■ Source passage ■
──────────────────────────────
Proper watering of the plants in your pots is crucial to having the plants perform their best. Once you get a little bit of experience, understanding when and how much to water becomes almost second nature. However, when you are first starting out, figuring out how to make those plants happy can be pure frustration. This article will go over basic watering for container plants.

Contributors: Kerry Meyer

Proper watering of the plants in your containers is crucial to having them perform their best.  Once you get a little bit of experience, understanding when and how much to water becomes almost second nature.  However, when you are first starting out, figuring out how to make those plants happy can be pure frustration.  The most common cause of early plant death is generally considered to be over-watering.  Luckily for us, ninety percent of the plants out there will be happy if you follow these simple guidelines. 

 

 

If you are planting in a pot, make sure there is at least one drainage hole in the bottom of the pot (red pot in photo at left).  Proper drainage is essential to happy roots, and happy roots are essential for happy plants.  Pots that do not have proper drainage are very easy to over-water (celedon container in photo at left).
──────────────────────────────
■ Items ■

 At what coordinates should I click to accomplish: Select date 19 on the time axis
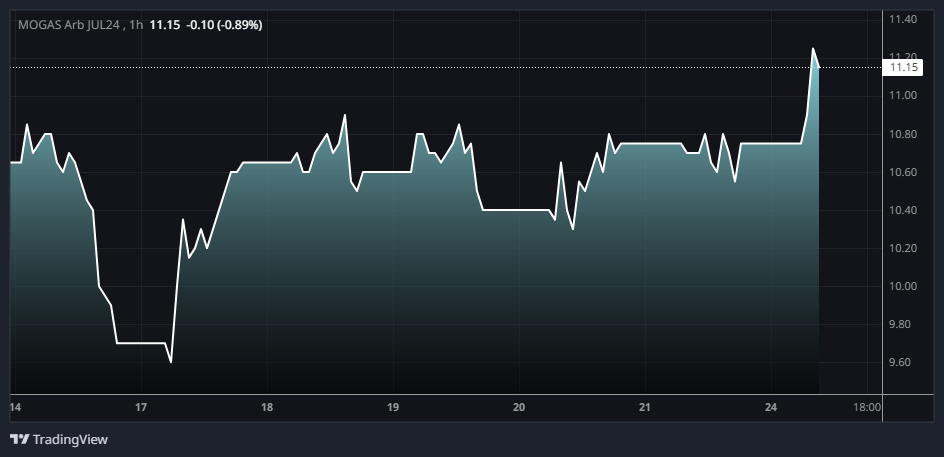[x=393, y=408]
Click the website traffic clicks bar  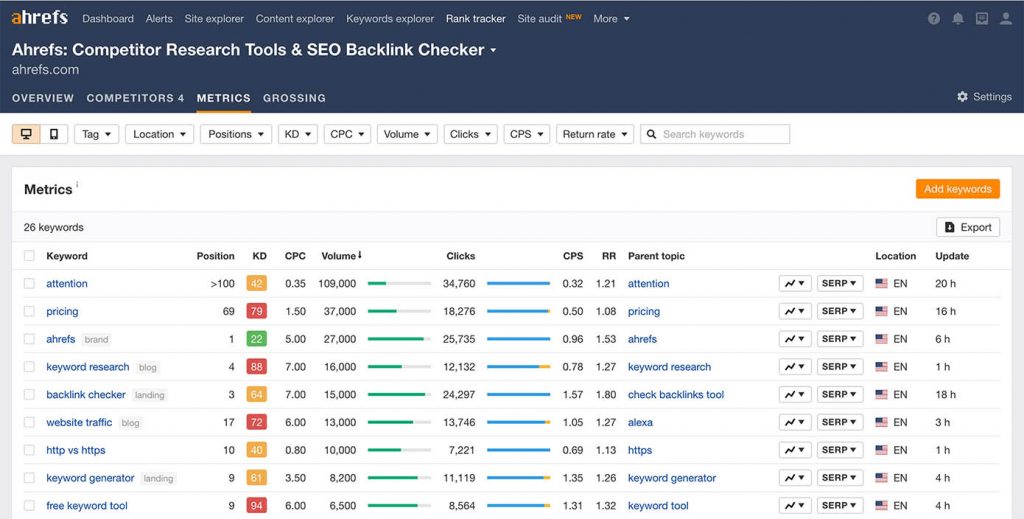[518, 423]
──────────────────────────────
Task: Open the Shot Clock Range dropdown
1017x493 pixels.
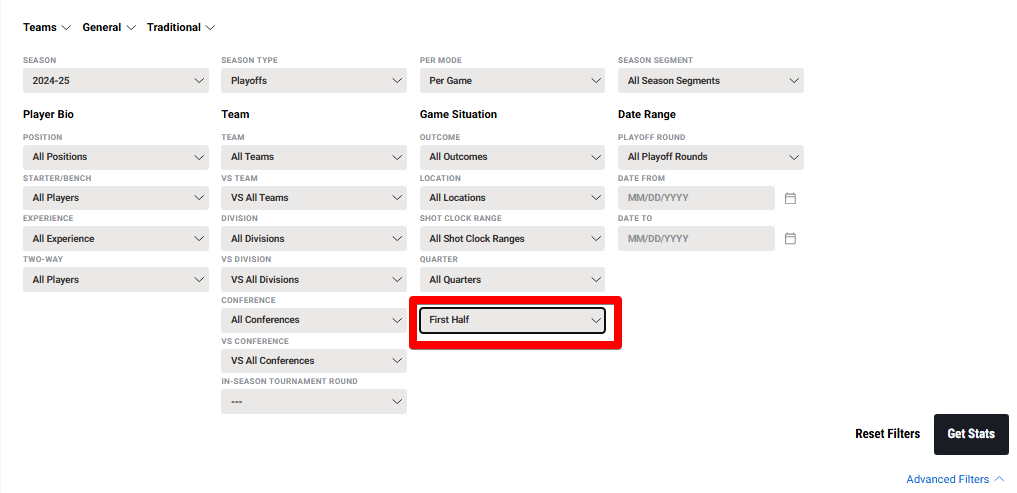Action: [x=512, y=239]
──────────────────────────────
■ What this exercise asks ■
1. List everything the container-watering article describes as crucial or essential.
2. In the container-watering article, what is generally considered the most common cause of early plant death?
The entries above are not needed for this work.

■ Responses in order ■
1.
- Proper watering of the plants in containers
- Proper drainage
- Happy roots

2. Over-watering.